Comment on Leica camera has built-in defense against misleading AI, costs $9,125
NuXCOM_90Percent@lemmy.zip 1 year ago
For those wondering why some artists were actually pro-NFT? Because of this concept. Tie the art to the artist with an online database to look it up.
But also: This is worthless. Because the credentials are tied to the image themselves. So either remove the metadata (which I would expect for privacy reasons) or run it through a very simple filter/quality downgrade to garble up the hidden pixels.
The ACTUAL solution to this is indeed the online database. But the artist registers the image to themselves and then google images or whatever does image recognition (similar to how you can get DMCA striked for singing a few words of a song) to match it to the database. Lower the quality and it still matches. And if they find your rendition of Kim Possible’s feet in an AI image, it can potentially give you some of the revenue from that.
But that wouldn’t require new proprietary hardware.
SzethFriendOfNimi@lemmy.world 1 year ago
Why not go with some kind of certificate chain instead?
Here’s the image… signed… here’s who signed it.
Is it for edit/changes?
Here’s an image that was edited based on an earlier image. Here’s who signed that… and it’s base images hash which can then be looked up if they decided to see what those images were?
dual_sport_dork@lemmy.world 1 year ago
That only works if everyone plays by the rules. Literally everyone.
Here’s the image, signed. Here’s an unauthorized copy of the image or copy of a portion of the image, with the pixels extracted and saved as a .jpeg with none of the identifying signature or certificate data. Here’s that same image posted to 4chan and reddit.

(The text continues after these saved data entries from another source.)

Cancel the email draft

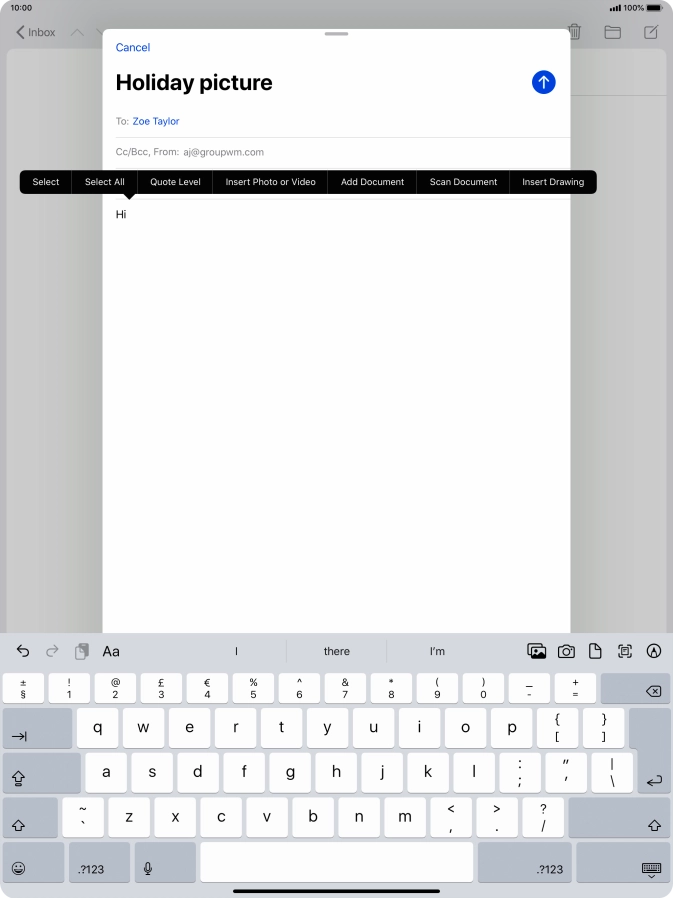point(133,47)
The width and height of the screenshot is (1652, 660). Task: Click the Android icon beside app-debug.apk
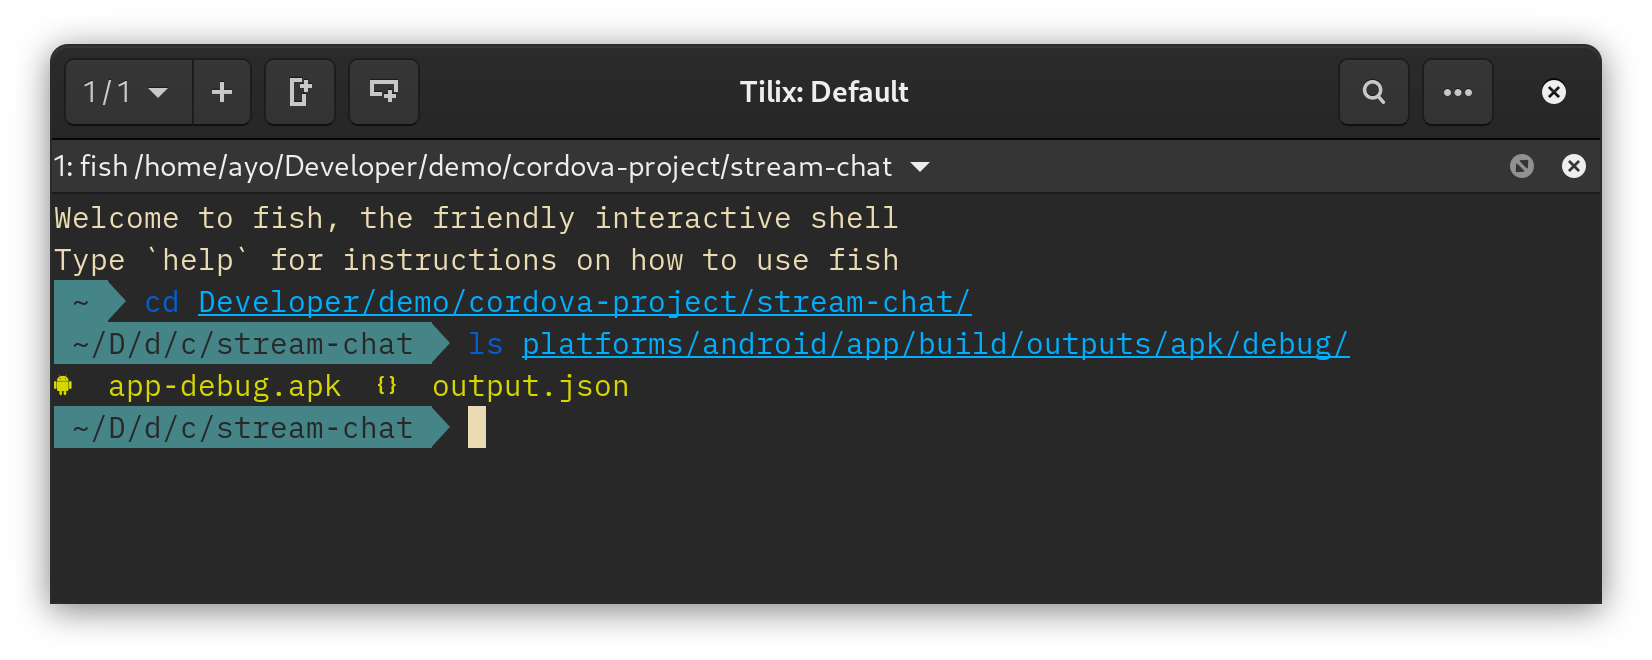tap(63, 385)
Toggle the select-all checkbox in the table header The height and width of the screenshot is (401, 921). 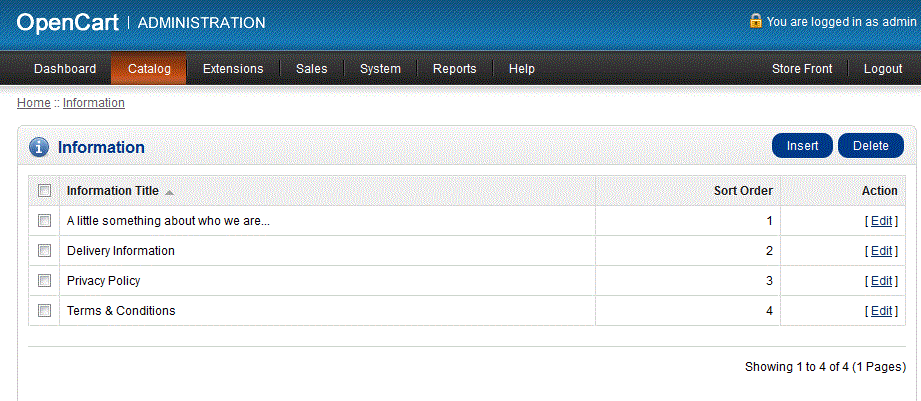click(x=44, y=191)
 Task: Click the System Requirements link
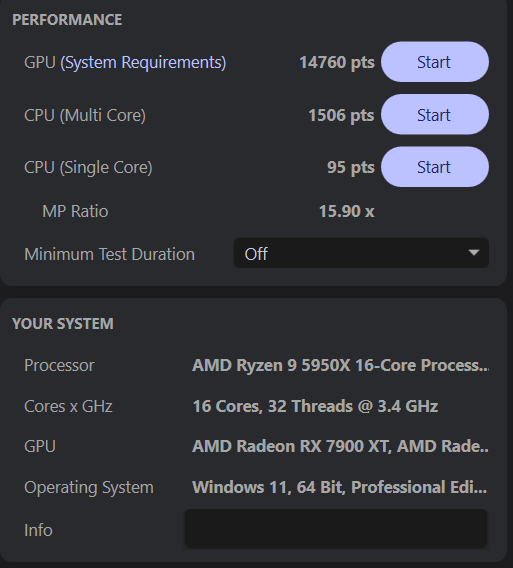143,62
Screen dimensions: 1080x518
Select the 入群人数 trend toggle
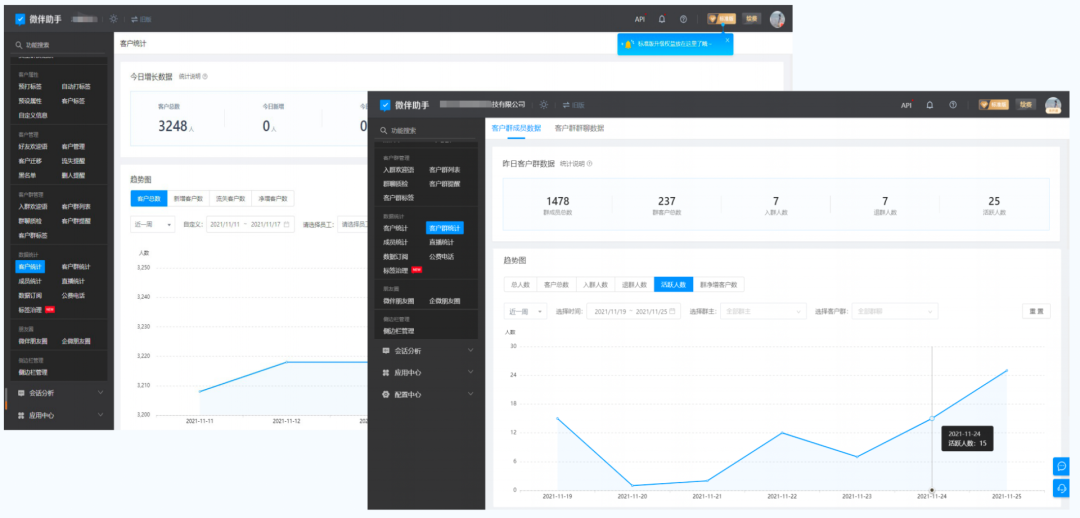click(595, 284)
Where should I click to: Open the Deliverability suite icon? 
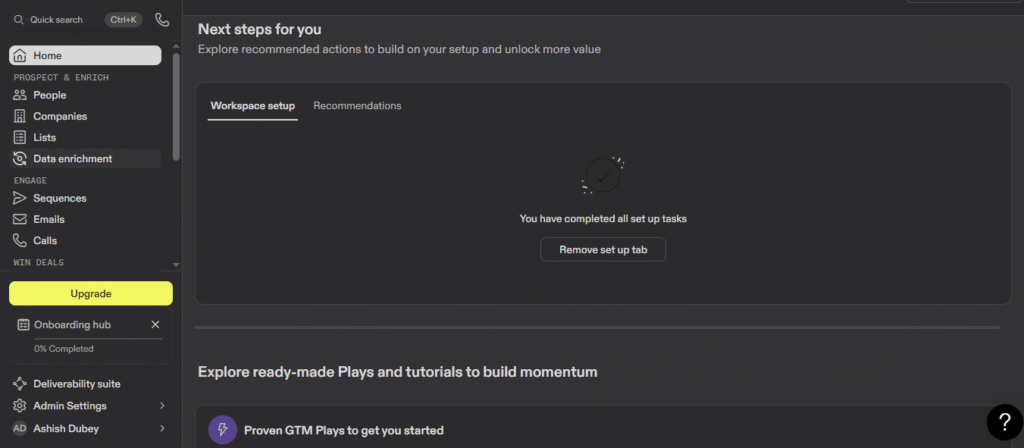(20, 384)
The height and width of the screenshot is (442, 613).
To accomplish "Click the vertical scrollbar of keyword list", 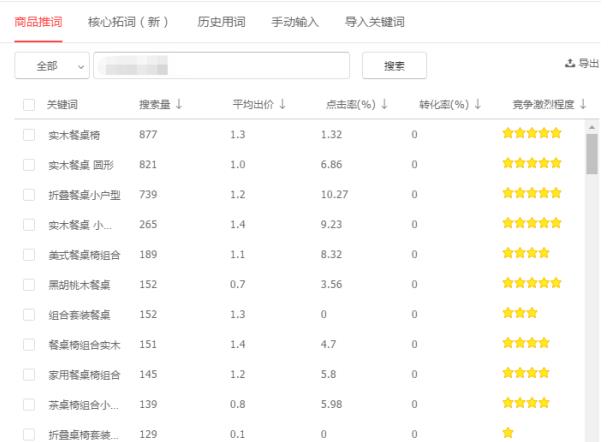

A certificate chain would only work if every image displaying piece of software in the world not only played by its rules, but were also incapable of displaying or modifying an unsigned image. I don’t think I have to spell out for you what kind of nightmare that would be.
snooggums@kbin.social 1 year ago
Basically, screenshots bypass any security built into the Metadata?
Double checking as I assume that is the case but don't know for certain.
dual_sport_dork@lemmy.world 1 year ago
Yes, if it’s truly metadata that’s not in the image itself. For instance, it could theoretically be digitally watermarked (this technology already exists, actually) in a manner that humans can’t see or is tough to notice, but an algorithm looking for it can spot. That can be defeated, too, although depending on the robustness of the watermark technology it may take more effort.
The output loophole always exists: Any time you produce any output capable of being understood by a human (eyes, ears, both…) somebody can record and reproduce it. Probably not bit-for-bit, pixel-for-pixel, but you can always point a camera at the screen. (Or put your screen face down on a flatbed scanner that’s had its lightbar defeated, or put a microphone in front of the speakers, or…)
NuXCOM_90Percent@lemmy.zip 1 year ago
That is the metadata solution tied to the image itself. It doesn’t work because all I have to do is strip the metadata. This is why there is almost a ritualistic worship of certs.
The key is that you need the validation to be decoupled from the image. Computer Vision is pretty much perfect f or this and is why I specifically referenced how DMCA violations are detected now. Google and Amazon do the scan, not the end user.
OneCardboardBox@lemmy.sdf.org 1 year ago
I think that’s not the problem that this technology is intended to solve.
It’s not a “Is this picture copied from someone else?” technology. It’s a “Did a human take this picture, and did anyone modify it?” technology.
Eg: Photographer Bob takes a picture of Famous Fiona driving her camaro and posts it online with this metadata. Attacker Andy uses photo editing tools to make it look like Fiona just ran over a child. Maybe his skills are so good that the edits are undetectable.
Andy has two choices: Strip the metadata, or keep it.
If Andy keeps the metadata, anyone looking at his image can see that it was originally taken by Bob, and that Fiona never ran over a child.
If Andy strips the metadata (and if this technology is widely accessible and accepted by social media, news sites, and everyday people) then anyone looking at the image can say “You can’t prove this image was actually taken. Without further evidence I must assume that it’s faked”.
I think spinning this as a tool to fight AI is just clickbait because AI is hot in the news. It’s about provenance and limiting misinformation.
NuXCOM_90Percent@lemmy.zip 1 year ago
Which does not solve that at all
Because the vast majority of “paparazzi” and controversy pictures aren’t taken by Jake Gyllenhal. They are taken by randos on the street with phones who when sell their picture to TMZ or whatever.
And they aren’t going to be paying for an expensive leica camera. And samsung and apple aren’t going to be licensing that tech.
agressivelyPassive@feddit.de 1 year ago
Well, that’s exactly what a Blockchain is. Just in public and not part of the image itself.